* START READING TEXT *

Is Azerbaijan behind the independence movement in New Caledonia?

Is Azerbaijan behind the independence movement in New Caledonia?

By Tahran Oruçoğlu, Baku, Azerbaijan

French Interior Minister Gérald Darmanin said Azerbaijan was interfering in France’s internal affairs. He noted that “some independence leaders (from New Caledonia) have reached an agreement with Azerbaijan.” However, Azerbaijan’s Foreign Ministry said Baku had never taken such a step and would not take it.

Answering our questions on the subject, the founder and editor-in-chief of the “Musulmans en France” news portal, political scientist Jean-Michel Brun noted that France did not unequivocally welcome Baku’s organization of a forum for people suffering from neocolonialism policies and living in colonial conditions.

The role of the Baku Initiative Group

How do you evaluate the French minister’s statement?

Jean-Michel Brun: First of all, the agreement in question is signed on April 18, 2024, within the framework of the Baku Initiative Group. The signatories are Omayra Naisseline, elected from the independence group UC-FLNKS, who acted on behalf of the President of the Congress Rosh Wamytan, and the National Assembly of Azerbaijan. It was simply a memorandum of cooperation aimed at developing relations between the two chambers, particularly in matters of culture, education and politics. Never a financial support, for example. Not a big deal!

* END READING TEXT *
* START EXTRACTED DATA *

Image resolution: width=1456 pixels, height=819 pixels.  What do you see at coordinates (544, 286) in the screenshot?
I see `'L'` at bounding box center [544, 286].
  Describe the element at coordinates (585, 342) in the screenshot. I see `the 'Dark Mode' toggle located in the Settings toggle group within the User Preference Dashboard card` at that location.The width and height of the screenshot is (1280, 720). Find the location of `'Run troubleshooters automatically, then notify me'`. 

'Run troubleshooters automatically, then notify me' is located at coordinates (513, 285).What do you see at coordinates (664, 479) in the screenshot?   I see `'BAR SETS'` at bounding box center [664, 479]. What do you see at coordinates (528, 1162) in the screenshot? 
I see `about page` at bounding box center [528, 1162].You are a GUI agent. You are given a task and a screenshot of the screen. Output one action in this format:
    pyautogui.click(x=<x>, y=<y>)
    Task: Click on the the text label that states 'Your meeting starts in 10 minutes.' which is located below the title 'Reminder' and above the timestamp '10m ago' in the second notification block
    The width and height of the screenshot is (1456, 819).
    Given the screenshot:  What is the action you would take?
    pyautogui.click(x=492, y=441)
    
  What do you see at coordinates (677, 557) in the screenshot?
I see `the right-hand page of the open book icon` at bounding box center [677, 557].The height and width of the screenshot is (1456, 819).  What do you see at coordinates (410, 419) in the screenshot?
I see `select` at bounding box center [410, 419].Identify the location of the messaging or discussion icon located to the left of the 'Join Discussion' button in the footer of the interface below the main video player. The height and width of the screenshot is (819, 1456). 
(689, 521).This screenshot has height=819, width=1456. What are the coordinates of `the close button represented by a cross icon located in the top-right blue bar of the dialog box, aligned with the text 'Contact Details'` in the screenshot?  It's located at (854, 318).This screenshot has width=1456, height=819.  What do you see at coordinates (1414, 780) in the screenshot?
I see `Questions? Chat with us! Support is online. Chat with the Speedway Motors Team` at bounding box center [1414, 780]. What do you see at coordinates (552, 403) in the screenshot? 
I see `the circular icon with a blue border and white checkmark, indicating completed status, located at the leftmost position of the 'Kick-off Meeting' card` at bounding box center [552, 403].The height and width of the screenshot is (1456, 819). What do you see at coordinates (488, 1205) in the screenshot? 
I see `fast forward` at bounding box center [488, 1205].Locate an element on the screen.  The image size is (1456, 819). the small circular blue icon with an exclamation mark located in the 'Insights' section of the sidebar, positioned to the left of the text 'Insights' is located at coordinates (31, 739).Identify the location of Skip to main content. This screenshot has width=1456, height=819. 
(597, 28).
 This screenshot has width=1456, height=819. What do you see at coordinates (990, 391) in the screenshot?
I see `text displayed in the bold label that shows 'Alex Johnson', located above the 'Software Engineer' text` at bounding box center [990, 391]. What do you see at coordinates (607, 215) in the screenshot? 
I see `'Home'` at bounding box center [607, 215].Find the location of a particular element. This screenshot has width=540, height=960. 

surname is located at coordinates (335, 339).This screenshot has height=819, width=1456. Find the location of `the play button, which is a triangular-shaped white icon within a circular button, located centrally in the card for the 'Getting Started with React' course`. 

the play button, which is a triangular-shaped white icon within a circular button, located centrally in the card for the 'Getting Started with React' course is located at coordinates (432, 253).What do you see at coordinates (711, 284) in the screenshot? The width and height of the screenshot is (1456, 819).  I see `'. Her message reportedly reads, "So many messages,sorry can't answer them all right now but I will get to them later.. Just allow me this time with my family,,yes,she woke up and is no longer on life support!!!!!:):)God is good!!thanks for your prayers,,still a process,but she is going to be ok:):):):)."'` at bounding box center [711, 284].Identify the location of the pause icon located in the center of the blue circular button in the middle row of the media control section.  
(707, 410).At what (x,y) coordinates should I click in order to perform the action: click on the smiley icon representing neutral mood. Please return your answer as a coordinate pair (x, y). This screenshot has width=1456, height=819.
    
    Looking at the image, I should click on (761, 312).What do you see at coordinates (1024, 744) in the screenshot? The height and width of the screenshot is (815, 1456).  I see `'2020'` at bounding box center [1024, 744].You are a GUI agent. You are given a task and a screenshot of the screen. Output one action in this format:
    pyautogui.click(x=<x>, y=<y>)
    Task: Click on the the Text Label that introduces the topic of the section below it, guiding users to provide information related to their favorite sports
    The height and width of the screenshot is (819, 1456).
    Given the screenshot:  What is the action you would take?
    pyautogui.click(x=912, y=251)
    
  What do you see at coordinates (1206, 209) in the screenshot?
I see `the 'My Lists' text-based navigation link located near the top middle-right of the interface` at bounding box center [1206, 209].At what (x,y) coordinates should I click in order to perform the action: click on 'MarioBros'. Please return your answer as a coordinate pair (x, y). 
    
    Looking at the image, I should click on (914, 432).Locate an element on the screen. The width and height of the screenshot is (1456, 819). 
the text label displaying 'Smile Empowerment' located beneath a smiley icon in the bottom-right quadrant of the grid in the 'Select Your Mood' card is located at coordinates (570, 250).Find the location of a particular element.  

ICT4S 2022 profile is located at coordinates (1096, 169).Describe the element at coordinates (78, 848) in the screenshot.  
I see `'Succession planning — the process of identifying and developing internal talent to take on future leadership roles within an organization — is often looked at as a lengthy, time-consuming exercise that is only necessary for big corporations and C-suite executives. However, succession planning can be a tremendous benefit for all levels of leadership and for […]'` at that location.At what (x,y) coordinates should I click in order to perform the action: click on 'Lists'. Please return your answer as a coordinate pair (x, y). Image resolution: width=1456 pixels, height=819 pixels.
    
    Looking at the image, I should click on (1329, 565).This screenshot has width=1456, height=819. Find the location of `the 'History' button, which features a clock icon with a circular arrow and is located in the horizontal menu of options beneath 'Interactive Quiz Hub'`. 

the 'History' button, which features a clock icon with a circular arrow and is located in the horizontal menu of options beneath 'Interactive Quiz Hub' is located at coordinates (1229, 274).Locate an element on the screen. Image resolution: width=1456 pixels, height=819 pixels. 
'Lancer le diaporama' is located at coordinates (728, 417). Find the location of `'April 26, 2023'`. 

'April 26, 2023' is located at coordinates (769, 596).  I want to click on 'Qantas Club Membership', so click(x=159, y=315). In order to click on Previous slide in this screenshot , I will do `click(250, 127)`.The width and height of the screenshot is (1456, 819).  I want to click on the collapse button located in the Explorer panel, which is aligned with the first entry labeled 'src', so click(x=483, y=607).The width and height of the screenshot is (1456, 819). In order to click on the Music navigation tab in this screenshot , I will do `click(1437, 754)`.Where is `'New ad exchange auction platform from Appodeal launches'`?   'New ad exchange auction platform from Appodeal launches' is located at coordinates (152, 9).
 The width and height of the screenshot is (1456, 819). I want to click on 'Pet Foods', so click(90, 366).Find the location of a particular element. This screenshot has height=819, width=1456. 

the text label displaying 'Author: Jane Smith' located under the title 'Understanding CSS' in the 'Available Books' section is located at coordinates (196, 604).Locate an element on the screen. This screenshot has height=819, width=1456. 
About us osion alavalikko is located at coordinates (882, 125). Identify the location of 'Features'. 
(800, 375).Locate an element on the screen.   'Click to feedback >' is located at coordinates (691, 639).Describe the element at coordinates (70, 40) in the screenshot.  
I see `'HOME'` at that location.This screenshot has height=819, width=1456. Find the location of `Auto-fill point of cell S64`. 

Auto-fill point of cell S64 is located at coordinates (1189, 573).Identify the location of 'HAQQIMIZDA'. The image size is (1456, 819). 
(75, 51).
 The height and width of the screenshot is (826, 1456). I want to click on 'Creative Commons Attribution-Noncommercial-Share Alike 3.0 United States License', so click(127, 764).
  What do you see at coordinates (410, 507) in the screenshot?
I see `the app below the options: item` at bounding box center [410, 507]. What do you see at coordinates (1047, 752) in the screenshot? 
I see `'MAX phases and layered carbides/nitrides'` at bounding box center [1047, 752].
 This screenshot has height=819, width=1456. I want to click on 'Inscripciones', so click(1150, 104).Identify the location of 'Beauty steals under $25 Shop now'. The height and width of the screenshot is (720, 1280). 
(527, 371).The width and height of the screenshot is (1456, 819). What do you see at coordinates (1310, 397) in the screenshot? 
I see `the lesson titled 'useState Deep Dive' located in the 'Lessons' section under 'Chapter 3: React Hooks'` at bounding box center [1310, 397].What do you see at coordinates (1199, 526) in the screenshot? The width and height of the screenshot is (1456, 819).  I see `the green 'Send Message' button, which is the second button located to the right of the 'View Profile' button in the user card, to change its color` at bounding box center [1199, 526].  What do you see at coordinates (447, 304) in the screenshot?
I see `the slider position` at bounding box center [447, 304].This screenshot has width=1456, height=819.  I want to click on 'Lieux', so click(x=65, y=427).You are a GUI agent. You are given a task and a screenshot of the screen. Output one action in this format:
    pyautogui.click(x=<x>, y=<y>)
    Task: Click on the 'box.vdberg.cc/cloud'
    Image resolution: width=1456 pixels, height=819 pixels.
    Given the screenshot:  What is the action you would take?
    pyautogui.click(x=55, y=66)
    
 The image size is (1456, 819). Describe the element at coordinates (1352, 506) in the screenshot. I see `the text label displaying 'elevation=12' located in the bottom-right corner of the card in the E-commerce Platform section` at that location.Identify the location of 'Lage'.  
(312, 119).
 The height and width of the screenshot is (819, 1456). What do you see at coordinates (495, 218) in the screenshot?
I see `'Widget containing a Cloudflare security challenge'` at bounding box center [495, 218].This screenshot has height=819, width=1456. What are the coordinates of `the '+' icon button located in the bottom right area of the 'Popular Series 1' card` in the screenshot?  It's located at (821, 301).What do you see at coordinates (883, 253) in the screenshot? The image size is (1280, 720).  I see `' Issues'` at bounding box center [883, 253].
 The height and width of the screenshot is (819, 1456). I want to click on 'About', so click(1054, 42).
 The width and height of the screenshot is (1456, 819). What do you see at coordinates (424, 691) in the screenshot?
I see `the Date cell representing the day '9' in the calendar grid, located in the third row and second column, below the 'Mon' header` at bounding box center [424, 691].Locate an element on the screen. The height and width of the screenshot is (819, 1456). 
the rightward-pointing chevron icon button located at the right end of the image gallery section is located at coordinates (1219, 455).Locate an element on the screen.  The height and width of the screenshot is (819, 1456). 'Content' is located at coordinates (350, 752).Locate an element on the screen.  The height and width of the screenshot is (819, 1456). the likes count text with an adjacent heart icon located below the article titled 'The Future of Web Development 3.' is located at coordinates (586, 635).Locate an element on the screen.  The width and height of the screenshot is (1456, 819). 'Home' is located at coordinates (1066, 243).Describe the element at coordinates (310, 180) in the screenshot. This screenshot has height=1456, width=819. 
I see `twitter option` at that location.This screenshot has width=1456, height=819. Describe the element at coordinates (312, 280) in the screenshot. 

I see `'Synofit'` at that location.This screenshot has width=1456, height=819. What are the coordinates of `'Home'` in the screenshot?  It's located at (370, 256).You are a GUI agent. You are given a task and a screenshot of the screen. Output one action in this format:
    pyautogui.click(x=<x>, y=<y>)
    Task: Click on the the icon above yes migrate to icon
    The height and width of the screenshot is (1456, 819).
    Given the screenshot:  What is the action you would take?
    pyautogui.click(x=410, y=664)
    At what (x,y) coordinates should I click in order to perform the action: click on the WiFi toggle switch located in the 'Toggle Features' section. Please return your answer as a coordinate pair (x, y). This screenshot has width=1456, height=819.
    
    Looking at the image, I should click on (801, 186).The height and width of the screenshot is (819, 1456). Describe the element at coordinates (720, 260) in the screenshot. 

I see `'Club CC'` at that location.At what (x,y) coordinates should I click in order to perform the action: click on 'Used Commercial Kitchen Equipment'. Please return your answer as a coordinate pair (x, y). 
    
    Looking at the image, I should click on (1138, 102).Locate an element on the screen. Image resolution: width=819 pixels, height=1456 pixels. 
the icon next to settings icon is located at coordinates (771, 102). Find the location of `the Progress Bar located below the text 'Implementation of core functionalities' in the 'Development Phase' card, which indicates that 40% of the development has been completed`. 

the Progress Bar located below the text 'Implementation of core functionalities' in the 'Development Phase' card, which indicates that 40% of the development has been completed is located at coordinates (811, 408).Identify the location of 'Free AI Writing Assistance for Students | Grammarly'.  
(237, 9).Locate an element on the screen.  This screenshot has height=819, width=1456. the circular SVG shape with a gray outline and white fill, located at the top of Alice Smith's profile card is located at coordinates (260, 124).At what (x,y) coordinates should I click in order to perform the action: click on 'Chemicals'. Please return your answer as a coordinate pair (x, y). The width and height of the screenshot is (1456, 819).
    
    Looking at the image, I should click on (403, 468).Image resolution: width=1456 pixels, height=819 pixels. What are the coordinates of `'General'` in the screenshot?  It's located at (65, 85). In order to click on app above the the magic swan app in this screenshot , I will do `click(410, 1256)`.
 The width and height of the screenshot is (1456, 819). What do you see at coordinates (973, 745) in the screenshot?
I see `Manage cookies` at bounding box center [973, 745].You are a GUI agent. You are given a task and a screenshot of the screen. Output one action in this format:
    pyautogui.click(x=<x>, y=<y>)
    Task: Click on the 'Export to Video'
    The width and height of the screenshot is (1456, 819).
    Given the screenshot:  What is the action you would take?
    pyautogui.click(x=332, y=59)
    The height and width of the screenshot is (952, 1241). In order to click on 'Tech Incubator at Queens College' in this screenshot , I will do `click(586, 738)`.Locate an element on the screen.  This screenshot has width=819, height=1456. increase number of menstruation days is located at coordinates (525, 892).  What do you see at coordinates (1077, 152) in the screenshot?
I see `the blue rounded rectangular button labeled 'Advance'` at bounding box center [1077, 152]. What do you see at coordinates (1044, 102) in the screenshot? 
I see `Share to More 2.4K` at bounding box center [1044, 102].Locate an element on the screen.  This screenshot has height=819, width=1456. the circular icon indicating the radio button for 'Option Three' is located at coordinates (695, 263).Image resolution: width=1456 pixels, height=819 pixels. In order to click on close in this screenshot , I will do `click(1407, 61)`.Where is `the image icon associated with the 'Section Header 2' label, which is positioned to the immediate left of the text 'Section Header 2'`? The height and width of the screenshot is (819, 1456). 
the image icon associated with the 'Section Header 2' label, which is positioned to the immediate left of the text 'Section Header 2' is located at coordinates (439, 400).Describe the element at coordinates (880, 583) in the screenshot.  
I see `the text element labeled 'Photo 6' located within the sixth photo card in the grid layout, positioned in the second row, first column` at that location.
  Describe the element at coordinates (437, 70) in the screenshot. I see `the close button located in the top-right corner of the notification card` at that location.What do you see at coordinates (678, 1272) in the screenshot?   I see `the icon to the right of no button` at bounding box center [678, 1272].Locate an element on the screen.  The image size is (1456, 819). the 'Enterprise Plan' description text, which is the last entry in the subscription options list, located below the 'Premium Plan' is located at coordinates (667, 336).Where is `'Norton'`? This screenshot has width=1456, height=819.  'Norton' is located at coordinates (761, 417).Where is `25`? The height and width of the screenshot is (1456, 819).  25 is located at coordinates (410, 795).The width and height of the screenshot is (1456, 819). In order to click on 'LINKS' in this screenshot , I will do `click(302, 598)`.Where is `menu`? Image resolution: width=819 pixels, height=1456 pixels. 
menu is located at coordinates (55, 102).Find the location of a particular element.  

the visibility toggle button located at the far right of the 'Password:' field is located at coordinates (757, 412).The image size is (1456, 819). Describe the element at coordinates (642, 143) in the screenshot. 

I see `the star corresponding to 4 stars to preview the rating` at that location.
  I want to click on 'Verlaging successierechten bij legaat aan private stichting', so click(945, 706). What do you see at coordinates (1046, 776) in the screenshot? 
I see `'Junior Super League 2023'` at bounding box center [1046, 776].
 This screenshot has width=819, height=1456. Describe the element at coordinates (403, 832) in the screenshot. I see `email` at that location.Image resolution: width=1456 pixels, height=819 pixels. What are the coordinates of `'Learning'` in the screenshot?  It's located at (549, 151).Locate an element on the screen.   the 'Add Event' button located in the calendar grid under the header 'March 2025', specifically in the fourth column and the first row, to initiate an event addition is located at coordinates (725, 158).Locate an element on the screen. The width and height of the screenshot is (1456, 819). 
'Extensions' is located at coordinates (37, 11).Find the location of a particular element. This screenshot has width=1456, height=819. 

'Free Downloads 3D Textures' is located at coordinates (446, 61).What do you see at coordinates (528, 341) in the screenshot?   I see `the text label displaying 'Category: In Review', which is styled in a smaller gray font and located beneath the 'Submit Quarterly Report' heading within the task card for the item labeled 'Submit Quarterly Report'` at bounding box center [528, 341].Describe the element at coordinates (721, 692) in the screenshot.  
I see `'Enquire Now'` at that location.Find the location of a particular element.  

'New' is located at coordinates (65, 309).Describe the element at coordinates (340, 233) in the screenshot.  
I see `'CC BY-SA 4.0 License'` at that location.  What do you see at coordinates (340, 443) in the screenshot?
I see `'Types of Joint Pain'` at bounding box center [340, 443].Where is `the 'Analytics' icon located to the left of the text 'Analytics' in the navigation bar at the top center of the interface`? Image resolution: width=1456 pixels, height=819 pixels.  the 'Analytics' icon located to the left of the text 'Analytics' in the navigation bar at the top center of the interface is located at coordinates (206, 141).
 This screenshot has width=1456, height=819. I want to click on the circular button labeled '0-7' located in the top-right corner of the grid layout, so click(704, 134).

* END EXTRACTED DATA *

REQUESTS:
- A) Do these statements agree with the New Caledonia article? For each, say yes or no and quote the deciding words. (i) The agreement was signed on April 18, 2024. (ii) Rosh Wamytan signed the agreement himself. (iii) The memorandum included financial support.
- B) Write out the passage of the New Caledonia article from "The role of" up to and including "a big deal!".
The data come from a different source than the New Caledonia article.

TASK-BY-TASK ANSWERS:
- A)
(i) Yes: "the agreement in question is signed on April 18, 2024"
(ii) No: "Omayra Naisseline, elected from the independence group UC-FLNKS, who acted on behalf of the President of the Congress Rosh Wamytan"
(iii) No: "Never a financial support, for example."

- B)
The role of the Baku Initiative Group

How do you evaluate the French minister’s statement?

Jean-Michel Brun: First of all, the agreement in question is signed on April 18, 2024, within the framework of the Baku Initiative Group. The signatories are Omayra Naisseline, elected from the independence group UC-FLNKS, who acted on behalf of the President of the Congress Rosh Wamytan, and the National Assembly of Azerbaijan. It was simply a memorandum of cooperation aimed at developing relations between the two chambers, particularly in matters of culture, education and politics. Never a financial support, for example. Not a big deal!